Exercise aim
What is needed here is every record, retyped without any change.

Records supplied
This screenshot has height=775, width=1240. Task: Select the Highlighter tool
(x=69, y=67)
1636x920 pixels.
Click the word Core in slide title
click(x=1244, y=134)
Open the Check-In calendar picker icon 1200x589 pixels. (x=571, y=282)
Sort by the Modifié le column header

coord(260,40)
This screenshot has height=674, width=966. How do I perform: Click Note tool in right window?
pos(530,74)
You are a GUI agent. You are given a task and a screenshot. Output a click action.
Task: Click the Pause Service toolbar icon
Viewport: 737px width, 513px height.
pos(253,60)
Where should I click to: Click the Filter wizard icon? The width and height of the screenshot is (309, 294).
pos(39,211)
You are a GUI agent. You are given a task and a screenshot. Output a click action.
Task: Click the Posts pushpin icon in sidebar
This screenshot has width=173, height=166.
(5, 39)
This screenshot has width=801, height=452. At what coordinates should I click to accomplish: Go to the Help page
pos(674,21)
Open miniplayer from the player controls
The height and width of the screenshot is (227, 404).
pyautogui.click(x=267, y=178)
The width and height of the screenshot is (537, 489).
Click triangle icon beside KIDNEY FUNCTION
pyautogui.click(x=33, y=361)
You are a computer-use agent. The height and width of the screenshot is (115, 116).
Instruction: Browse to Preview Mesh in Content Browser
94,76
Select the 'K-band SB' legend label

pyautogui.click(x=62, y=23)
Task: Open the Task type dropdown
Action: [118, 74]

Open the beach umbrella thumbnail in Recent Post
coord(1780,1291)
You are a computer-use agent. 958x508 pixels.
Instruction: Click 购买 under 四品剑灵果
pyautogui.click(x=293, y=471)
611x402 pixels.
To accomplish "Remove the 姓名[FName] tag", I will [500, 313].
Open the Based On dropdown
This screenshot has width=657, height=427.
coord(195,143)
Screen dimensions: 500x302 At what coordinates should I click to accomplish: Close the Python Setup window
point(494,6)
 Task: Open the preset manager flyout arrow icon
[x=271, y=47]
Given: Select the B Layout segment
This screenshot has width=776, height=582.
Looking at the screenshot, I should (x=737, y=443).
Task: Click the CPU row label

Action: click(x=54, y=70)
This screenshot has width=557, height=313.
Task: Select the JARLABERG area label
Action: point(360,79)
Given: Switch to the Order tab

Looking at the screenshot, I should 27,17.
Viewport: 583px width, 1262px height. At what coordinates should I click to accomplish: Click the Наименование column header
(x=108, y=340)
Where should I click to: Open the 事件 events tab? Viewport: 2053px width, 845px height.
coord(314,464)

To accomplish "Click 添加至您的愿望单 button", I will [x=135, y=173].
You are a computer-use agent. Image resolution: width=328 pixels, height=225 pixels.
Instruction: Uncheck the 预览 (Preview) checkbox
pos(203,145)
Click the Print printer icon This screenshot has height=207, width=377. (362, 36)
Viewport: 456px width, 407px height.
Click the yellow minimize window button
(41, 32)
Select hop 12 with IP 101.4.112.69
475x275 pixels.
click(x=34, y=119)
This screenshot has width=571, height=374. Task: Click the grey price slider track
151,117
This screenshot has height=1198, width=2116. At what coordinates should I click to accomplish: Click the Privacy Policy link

Your response
This screenshot has height=775, width=1240. Task: Select the Highlighter tool
(x=69, y=67)
1636x920 pixels.
Click the word Core in slide title
click(x=1244, y=134)
Open the Check-In calendar picker icon 1200x589 pixels. (x=571, y=282)
Sort by the Modifié le column header

coord(260,40)
This screenshot has height=674, width=966. How do I perform: Click Note tool in right window?
pos(530,74)
You are a GUI agent. You are given a task and a screenshot. Output a click action.
Task: Click the Pause Service toolbar icon
Viewport: 737px width, 513px height.
pos(253,60)
Where should I click to: Click the Filter wizard icon? The width and height of the screenshot is (309, 294).
pos(39,211)
You are a GUI agent. You are given a task and a screenshot. Output a click action.
Task: Click the Posts pushpin icon in sidebar
This screenshot has width=173, height=166.
(5, 39)
This screenshot has width=801, height=452. At what coordinates should I click to accomplish: Go to the Help page
pos(674,21)
Open miniplayer from the player controls
The height and width of the screenshot is (227, 404).
pyautogui.click(x=267, y=178)
The width and height of the screenshot is (537, 489).
Click triangle icon beside KIDNEY FUNCTION
pyautogui.click(x=33, y=361)
You are a computer-use agent. The height and width of the screenshot is (115, 116).
Instruction: Browse to Preview Mesh in Content Browser
94,76
Select the 'K-band SB' legend label

pyautogui.click(x=62, y=23)
Task: Open the Task type dropdown
Action: [118, 74]

Open the beach umbrella thumbnail in Recent Post
coord(1780,1291)
You are a computer-use agent. 958x508 pixels.
Instruction: Click 购买 under 四品剑灵果
pyautogui.click(x=293, y=471)
611x402 pixels.
To accomplish "Remove the 姓名[FName] tag", I will [500, 313].
Open the Based On dropdown
This screenshot has width=657, height=427.
coord(195,143)
Screen dimensions: 500x302 At what coordinates should I click to accomplish: Close the Python Setup window
point(494,6)
 Task: Open the preset manager flyout arrow icon
[x=271, y=47]
Given: Select the B Layout segment
This screenshot has width=776, height=582.
Looking at the screenshot, I should (x=737, y=443).
Task: Click the CPU row label

Action: click(x=54, y=70)
This screenshot has width=557, height=313.
Task: Select the JARLABERG area label
Action: point(360,79)
Given: Switch to the Order tab

Looking at the screenshot, I should 27,17.
Viewport: 583px width, 1262px height. At what coordinates should I click to accomplish: Click the Наименование column header
(x=108, y=340)
Where should I click to: Open the 事件 events tab? Viewport: 2053px width, 845px height.
coord(314,464)

To accomplish "Click 添加至您的愿望单 button", I will [x=135, y=173].
You are a computer-use agent. Image resolution: width=328 pixels, height=225 pixels.
Instruction: Uncheck the 预览 (Preview) checkbox
pos(203,145)
Click the Print printer icon This screenshot has height=207, width=377. (362, 36)
Viewport: 456px width, 407px height.
Click the yellow minimize window button
(41, 32)
Select hop 12 with IP 101.4.112.69
475x275 pixels.
click(x=34, y=119)
This screenshot has width=571, height=374. Task: Click the grey price slider track
151,117
This screenshot has height=1198, width=2116. At what coordinates should I click to accomplish: Click the Privacy Policy link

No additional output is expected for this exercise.